O Senado recuou do acordo que havia feito com a Câmara na semana passada e que visava tocar uma proposta conjunta sobre prisões após condenação em segunda instância. Nesta quarta-feira (4), a Comissão de Constituição e Justiça (CCJ) da Casa decidiu pautar para a próxima terça-feira (10) a votação de um projeto de lei que, de maneira mais rápida, retoma essa possibilidade de cumprimento de pena — que foi barrada pelo Supremo Tribunal Federal (STF) no mês passado, permitindo a soltura do ex-presidente Luiz Inácio Lula da Silva.
A reviravolta foi encabeçada por senadores que apoiam a Operação Lava-Jato. Eles apresentaram à presidente da CCJ do Senado, Simone Tebet (MDB-MS), um manifesto requerendo a votação, independentemente do acerto que havia sido costurado entre os presidentes do Senado, Davi Alcolumbre (DEM-AP), e da Câmara dos Deputados, Rodrigo Maia (DEM-RJ), com apoio da maioria dos líderes partidários.
Os comandos das duas Casas haviam concordado em deixar de lado o projeto do Senado para abraçar a proposta de emenda à Constituição (PEC) que tramita na Câmara. Uma PEC precisa da aprovação de 49 dos 81 senadores e 308 dos 513 deputados e tem uma tramitação mais demorada. Já a alteração do Código de Processo Penal (CCP), que está no Senado, se dá por projeto de lei e tem tramitação mais célere e aprovação mais simples, por maioria simples.
Para que o martelo do acordo fosse batido, a Câmara deveria ter apresentado até terça-feira (3) um cronograma de tramitação para enfrentar um discurso de que o Legislativo estava interessado em protelar a votação da matéria.
A Câmara instalou nesta quarta a comissão especial para analisar a PEC, mas o calendário não foi apresentado e um grupo de 44 senadores apresentou a Tebet um manifesto solicitando a apreciação do projeto.
"Expressamos nossa contrariedade em relação a qualquer movimento no sentido de adiar a análise do referido projeto, bem como reafirmar nosso propósito de apreciar e aprovar a matéria o mais breve possível", diz o curto texto.
Tebet acatou a solicitação e ordenou que o projeto conste como primeiro item da pauta da próxima terça-feira.
Por ter sido apresentado por senador, o projeto é terminativo na CCJ. Ou seja, bastaria que fosse aprovado pela comissão para, então, seguir para a Câmara. Acontece que, na prática, isso não ocorre com projetos que são considerados polêmicos. Um recurso para apreciação em plenário deve ser apresentado e a votação por todos os senadores depende da vontade de Alcolumbre, que comanda a pauta da Casa e já sinalizou ser contrário ao projeto.

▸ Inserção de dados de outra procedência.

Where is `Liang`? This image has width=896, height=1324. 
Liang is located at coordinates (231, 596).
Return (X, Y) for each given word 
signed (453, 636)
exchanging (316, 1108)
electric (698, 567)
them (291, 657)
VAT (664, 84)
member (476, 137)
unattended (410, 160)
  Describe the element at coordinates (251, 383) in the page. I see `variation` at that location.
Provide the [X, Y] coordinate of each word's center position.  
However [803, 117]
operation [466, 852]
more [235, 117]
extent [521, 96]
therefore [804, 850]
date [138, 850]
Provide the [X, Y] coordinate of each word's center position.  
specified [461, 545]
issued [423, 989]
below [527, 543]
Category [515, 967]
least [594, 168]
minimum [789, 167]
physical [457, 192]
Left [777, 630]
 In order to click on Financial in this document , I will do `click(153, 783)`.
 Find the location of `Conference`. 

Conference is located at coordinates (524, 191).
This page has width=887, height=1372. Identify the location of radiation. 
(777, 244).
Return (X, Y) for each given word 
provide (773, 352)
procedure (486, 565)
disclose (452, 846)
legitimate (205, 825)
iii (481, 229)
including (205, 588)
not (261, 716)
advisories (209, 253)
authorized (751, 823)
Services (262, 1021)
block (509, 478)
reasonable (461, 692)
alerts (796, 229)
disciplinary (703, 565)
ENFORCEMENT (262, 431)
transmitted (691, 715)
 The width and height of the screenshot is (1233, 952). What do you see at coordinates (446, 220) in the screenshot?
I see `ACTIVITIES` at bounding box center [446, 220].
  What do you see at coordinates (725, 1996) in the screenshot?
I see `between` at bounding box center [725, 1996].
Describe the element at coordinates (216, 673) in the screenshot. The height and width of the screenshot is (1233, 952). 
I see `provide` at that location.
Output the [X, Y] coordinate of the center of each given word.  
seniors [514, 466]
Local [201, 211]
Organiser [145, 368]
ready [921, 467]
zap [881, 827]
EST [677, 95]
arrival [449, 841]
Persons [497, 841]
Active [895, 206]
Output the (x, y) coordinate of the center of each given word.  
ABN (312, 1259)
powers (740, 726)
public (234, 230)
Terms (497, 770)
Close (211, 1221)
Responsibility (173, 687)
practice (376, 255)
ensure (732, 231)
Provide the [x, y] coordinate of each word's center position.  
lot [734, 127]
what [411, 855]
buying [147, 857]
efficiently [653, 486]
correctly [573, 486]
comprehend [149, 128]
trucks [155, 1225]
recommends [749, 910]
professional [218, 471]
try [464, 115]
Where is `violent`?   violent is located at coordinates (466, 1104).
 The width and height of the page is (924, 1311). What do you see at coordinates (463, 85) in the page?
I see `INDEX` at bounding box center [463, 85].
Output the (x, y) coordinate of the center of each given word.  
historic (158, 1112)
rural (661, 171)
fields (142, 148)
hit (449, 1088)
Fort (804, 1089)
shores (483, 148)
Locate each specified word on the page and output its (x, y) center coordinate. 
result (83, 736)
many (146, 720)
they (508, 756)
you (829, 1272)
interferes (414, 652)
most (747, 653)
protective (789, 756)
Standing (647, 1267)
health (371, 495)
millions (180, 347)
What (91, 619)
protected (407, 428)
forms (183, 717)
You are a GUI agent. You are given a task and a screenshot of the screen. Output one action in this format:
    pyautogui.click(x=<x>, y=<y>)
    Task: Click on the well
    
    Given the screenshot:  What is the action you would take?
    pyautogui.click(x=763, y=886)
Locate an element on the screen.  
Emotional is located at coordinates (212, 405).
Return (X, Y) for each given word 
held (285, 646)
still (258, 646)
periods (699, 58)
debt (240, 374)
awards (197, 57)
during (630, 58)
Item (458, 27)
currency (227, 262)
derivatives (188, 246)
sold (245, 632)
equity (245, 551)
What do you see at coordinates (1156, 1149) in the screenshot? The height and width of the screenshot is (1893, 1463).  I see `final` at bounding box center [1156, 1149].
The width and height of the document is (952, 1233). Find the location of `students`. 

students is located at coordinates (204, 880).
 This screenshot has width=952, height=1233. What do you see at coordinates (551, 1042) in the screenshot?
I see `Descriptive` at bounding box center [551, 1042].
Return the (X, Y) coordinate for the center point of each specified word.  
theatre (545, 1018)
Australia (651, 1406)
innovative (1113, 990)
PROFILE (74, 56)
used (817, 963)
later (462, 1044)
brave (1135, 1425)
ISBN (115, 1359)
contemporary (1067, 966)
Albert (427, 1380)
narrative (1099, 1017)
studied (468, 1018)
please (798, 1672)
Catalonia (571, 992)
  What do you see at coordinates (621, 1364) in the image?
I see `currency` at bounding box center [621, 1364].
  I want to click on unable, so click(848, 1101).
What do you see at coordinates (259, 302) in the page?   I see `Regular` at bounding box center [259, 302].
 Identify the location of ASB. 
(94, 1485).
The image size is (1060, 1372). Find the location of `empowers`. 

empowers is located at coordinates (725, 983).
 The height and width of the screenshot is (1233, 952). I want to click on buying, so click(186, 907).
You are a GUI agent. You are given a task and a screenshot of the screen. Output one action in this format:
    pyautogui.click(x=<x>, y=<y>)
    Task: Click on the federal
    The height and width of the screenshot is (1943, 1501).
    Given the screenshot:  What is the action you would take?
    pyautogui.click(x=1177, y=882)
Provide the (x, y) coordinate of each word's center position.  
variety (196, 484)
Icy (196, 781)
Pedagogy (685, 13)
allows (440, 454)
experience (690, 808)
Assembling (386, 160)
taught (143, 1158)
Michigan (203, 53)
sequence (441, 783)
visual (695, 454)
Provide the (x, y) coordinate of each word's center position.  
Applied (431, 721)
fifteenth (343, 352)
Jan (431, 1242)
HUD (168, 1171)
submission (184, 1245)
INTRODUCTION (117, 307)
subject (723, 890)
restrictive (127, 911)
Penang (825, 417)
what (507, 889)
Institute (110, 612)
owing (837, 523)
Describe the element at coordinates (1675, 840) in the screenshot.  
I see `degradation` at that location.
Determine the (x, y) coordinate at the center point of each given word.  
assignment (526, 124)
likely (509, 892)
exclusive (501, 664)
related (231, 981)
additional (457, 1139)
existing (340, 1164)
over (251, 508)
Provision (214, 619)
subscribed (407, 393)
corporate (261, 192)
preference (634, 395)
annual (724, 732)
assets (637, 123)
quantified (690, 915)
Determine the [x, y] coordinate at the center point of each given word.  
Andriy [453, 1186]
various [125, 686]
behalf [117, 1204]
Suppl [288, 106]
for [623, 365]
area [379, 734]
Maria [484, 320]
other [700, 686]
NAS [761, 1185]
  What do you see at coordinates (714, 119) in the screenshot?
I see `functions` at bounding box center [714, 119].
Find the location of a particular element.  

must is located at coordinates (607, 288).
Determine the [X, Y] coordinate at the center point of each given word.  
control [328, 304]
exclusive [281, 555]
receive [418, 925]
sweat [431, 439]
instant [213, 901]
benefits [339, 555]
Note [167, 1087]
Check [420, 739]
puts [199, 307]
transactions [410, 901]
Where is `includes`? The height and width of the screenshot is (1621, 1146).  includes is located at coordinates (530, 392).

— Não nos cabe, neste momento, a omissão e muito menos esquecermos que este é um sistema bicameral. Temos projetos tramitando concomitantemente, na Câmara e no Senado, sobre diversos assuntos. Para isso existem duas CCJs, a da Câmara e a do Senado. Nem o presidente daquela Casa poderá dizer para nós que o nosso projeto pode ser eivado de vício, portanto, judicializado, muito menos nós poderemos fazer o mesmo em relação à Câmara dos Deputados — disse Tebet.
O anúncio foi feito em meio a uma audiência pública sobre o assunto da qual participa o ministro da Justiça e Segurança Pública Sergio Moro. Ele disse que o atual momento é relevante para o Congresso "mandar uma mensagem à população" e acelerar a votação de projetos que autorizam a volta da prisão logo após a condenação em segunda instância, o que foi derrubado pelo STF.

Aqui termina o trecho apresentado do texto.